SET EXERCISE.
Output the lines from the line containing "You are a computer-use" through the line containing "click(x=877, y=17)" as a numbered list, omitting blank lines and nothing else.

DATASET CONTENT.
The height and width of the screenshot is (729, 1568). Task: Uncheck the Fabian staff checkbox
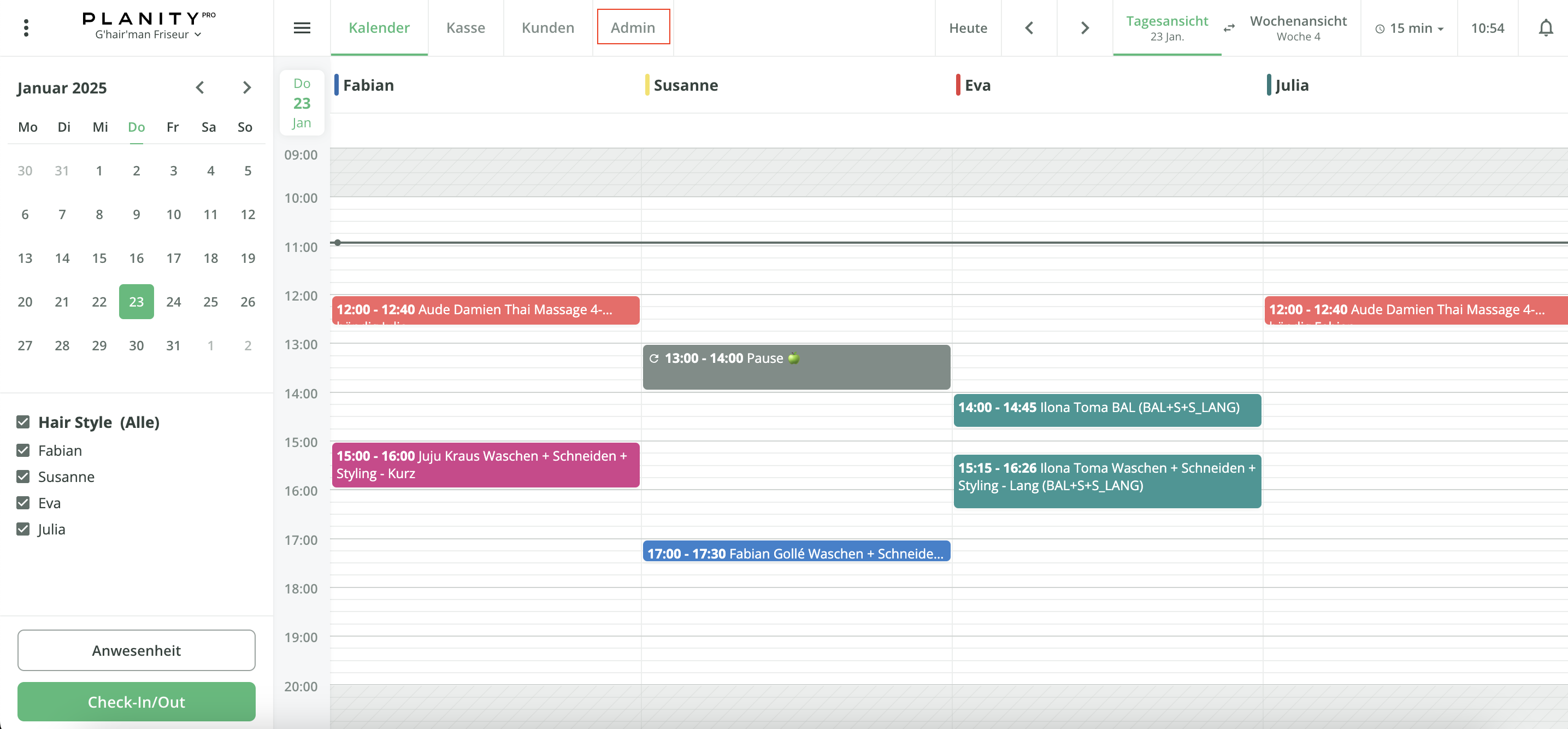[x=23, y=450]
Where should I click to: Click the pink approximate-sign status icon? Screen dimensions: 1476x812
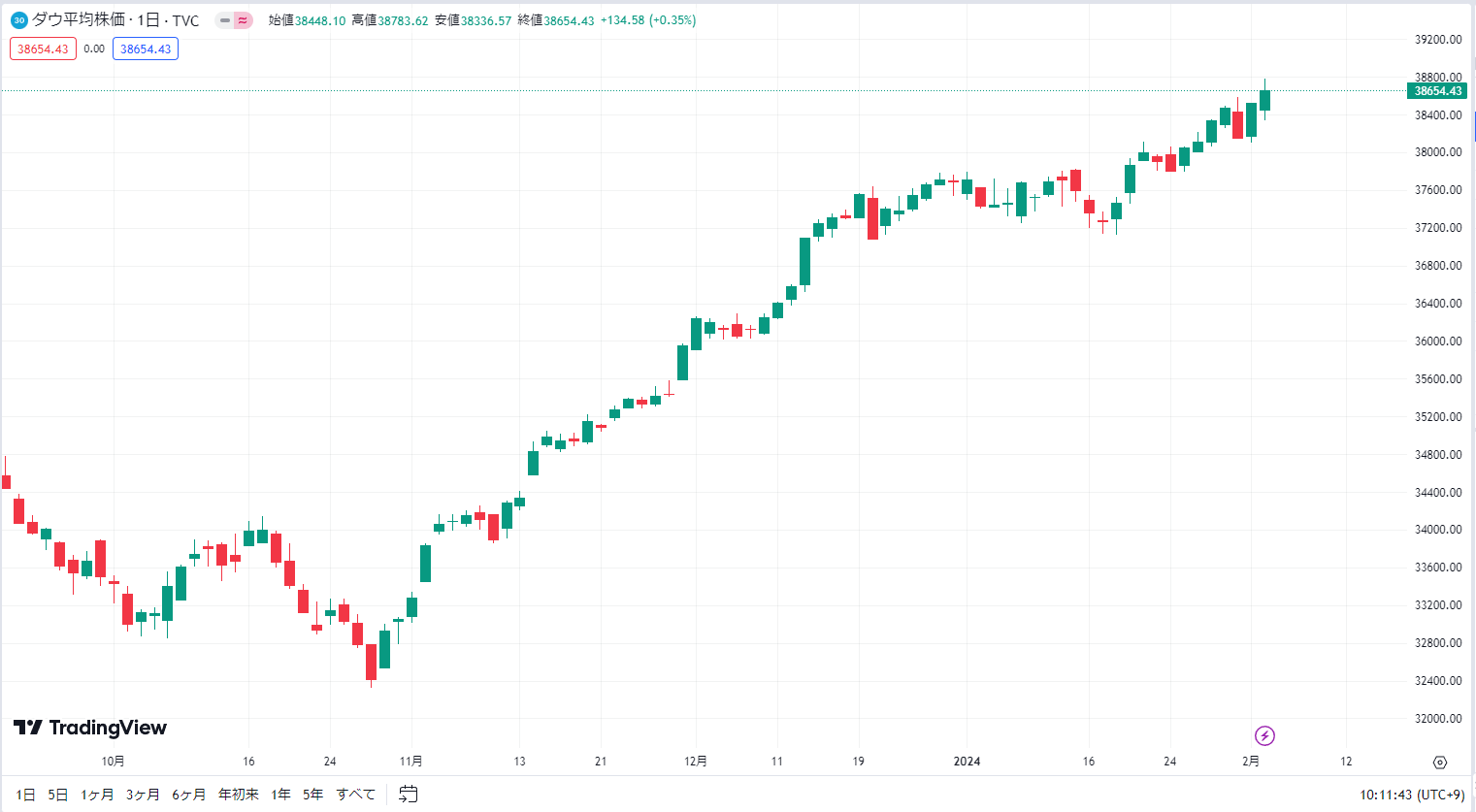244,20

...

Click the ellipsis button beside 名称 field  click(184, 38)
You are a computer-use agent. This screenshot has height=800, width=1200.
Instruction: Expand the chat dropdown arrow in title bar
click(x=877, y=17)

FINISHED TASK.
1. You are a computer-use agent. This screenshot has height=800, width=1200.
2. Instruction: Expand the chat dropdown arrow in title bar
3. click(x=877, y=17)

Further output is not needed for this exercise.